** start of Data entries **

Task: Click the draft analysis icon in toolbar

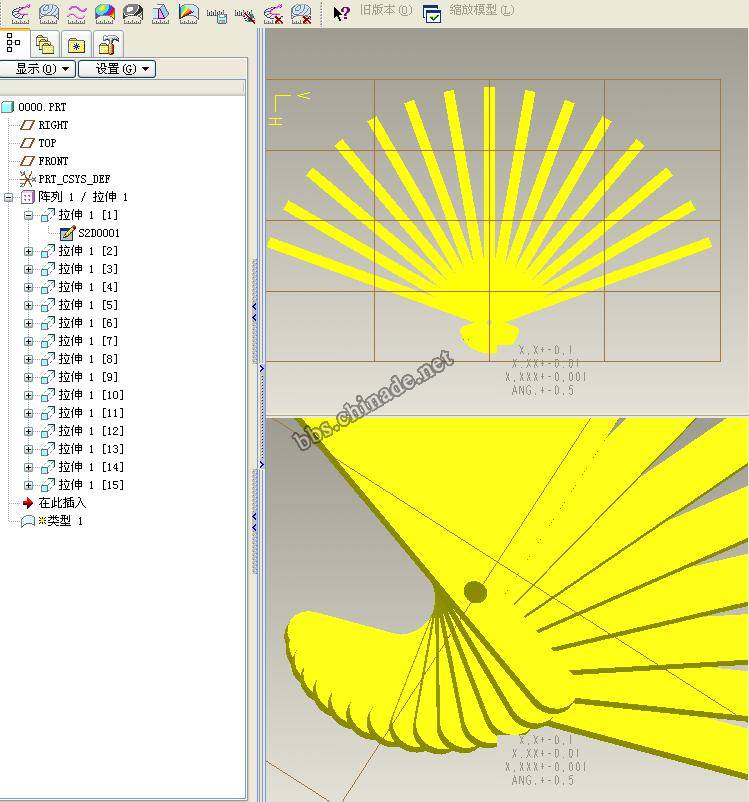Action: click(x=160, y=13)
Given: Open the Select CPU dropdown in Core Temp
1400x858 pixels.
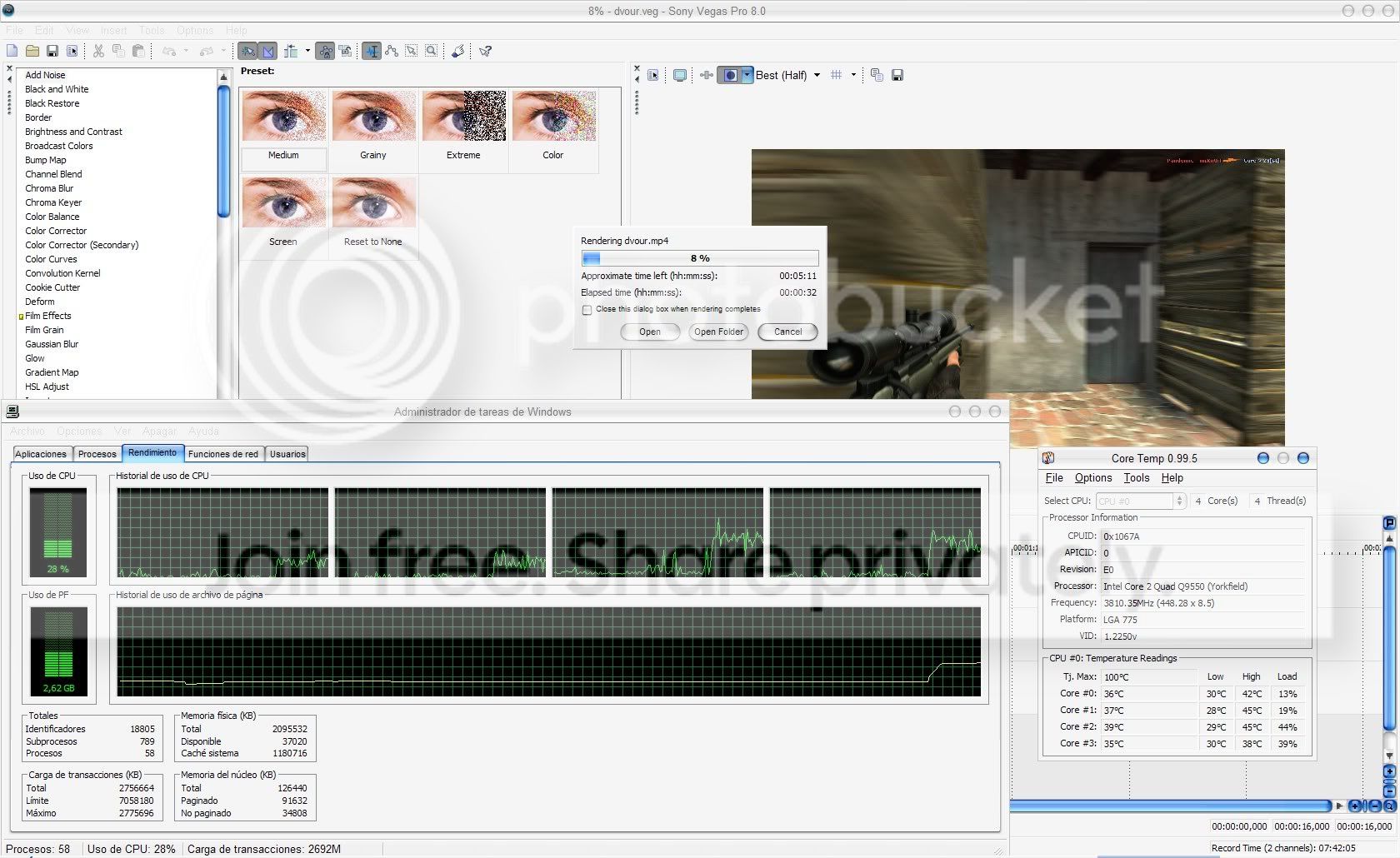Looking at the screenshot, I should click(1181, 501).
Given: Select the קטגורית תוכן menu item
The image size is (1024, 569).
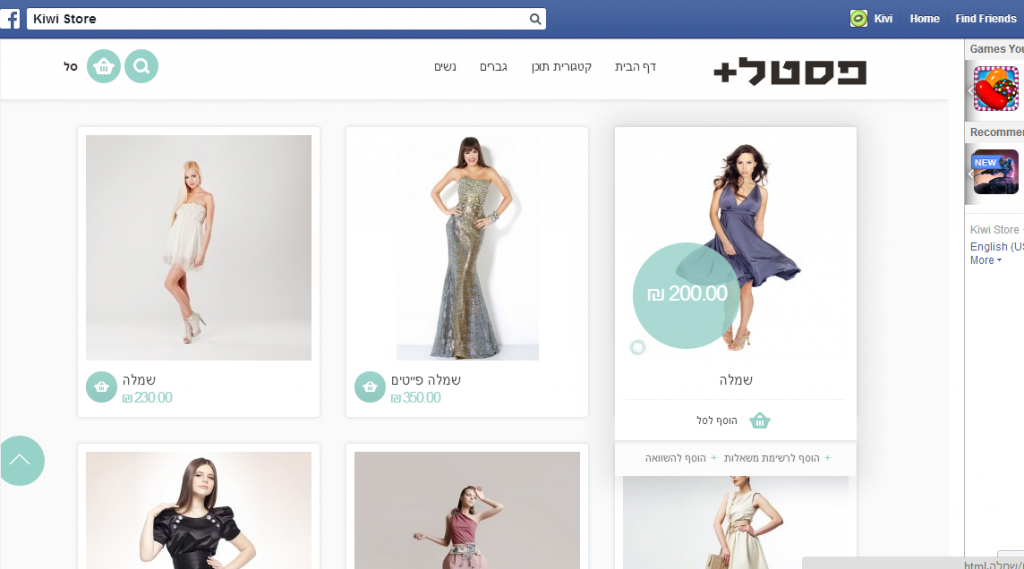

** end of Data entries **

• [Stated exercise]
Can you copy out all three items above word for word, leaving out the pictures?

• [The reply]
Task: Click the draft analysis icon in toolbar

Action: click(x=160, y=13)
Given: Open the Select CPU dropdown in Core Temp
1400x858 pixels.
Looking at the screenshot, I should click(1181, 501).
Given: Select the קטגורית תוכן menu item
The image size is (1024, 569).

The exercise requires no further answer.